Wisconsin’s job deficit now stands at 126,300. (For Job Watch regulars, the decline relative to last month owes mostly to revisions in the entire data series from BLS). Wisconsin still has 26,600 fewer jobs than in 2007 before the Great Recession. Wisconsin’s population has grown since then. Just to keep up with that growth, Wisconsin needs to add another 99,700 jobs. These two numbers added together – 126,300 – account for the current Wisconsin Job Deficit.

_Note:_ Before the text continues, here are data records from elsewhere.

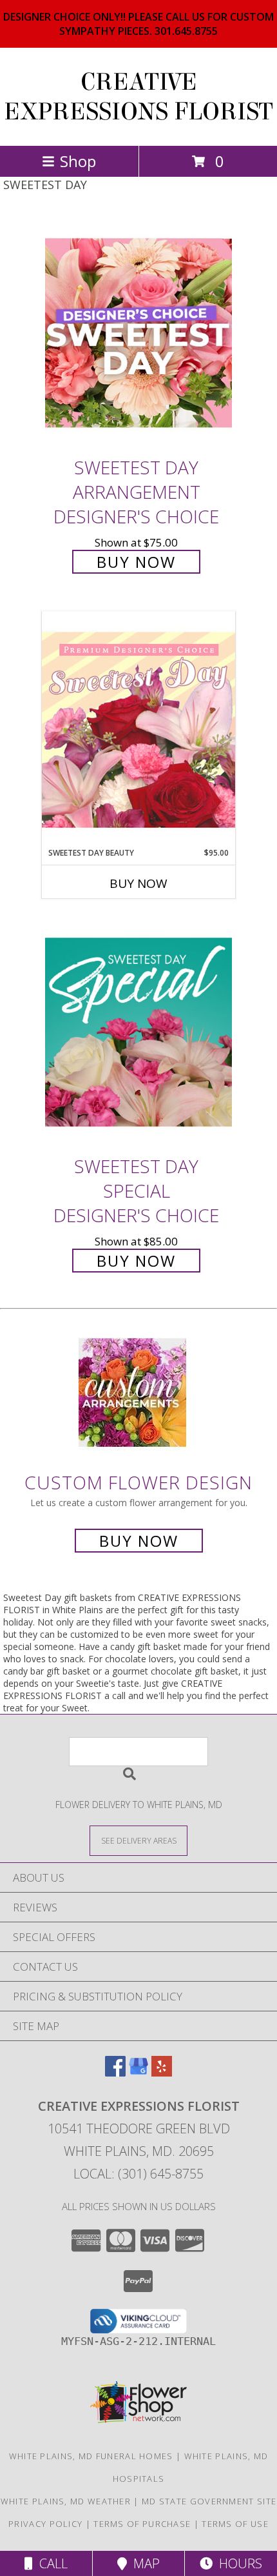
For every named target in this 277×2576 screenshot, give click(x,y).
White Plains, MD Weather (66, 2501)
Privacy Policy (45, 2524)
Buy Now (136, 561)
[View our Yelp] (161, 2072)
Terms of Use (235, 2524)
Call (50, 2563)
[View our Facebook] (115, 2072)
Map (143, 2563)
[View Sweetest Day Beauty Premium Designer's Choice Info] (138, 729)
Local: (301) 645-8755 (138, 2173)
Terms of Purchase (142, 2524)
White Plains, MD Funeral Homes (91, 2456)
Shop (78, 161)
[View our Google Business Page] (138, 2072)
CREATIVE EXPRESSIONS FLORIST (138, 96)
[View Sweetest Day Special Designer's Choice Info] (138, 1032)
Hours (237, 2563)
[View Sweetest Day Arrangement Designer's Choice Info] (138, 333)
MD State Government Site (209, 2501)
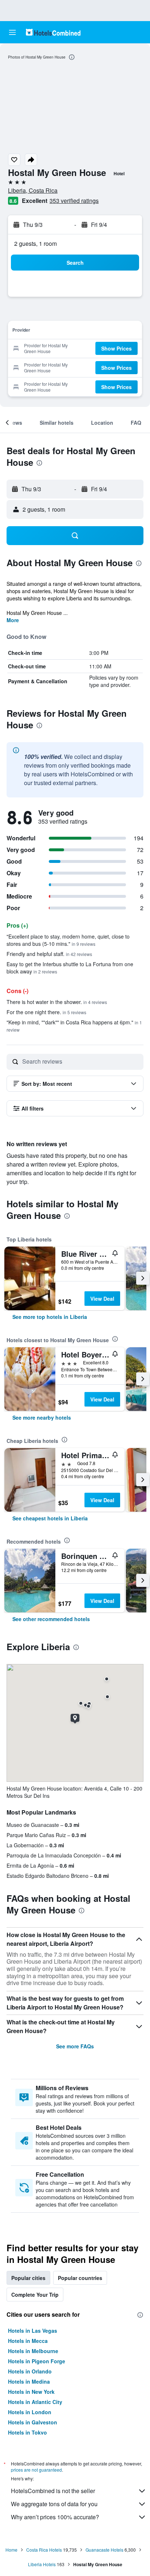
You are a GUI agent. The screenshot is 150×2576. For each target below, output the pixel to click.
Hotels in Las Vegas (32, 2330)
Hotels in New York (31, 2391)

Job growth over the course of the recovery has been too slow to close the gap. Too many workers are still waiting to find a job or to have greater security and hours in their current job. Adding 6,200 jobs per month (as we did in January) means that recovering all of the jobs lost since 2007 would take almost two more years.

 

With some ups and downs, Wisconsin’s unemployment rate hovered around seven percent during the first half of 2013, to finally start moving down in June of last year. The January rate at 6.1 percent is the lowest since November 2008. In terms of unemployment, the Wisconsin trajectory remains on par with the recession of the 1980s. Manufacturing and construction employment, which saw incredible decline after the recession, both remain well below pre-recession levels. Manufacturing has recovered some and added jobs in the last month. Adding 1,200 jobs in manufacturing is good news in the state and makes a clear consistent, albeit slow, growth trajectory. Construction, on the other hand, continues in the doldrums. With 1,600 jobs gained in construction in January, at least there was good news this month. But we don’t yet have clear trend of recovery in that sector.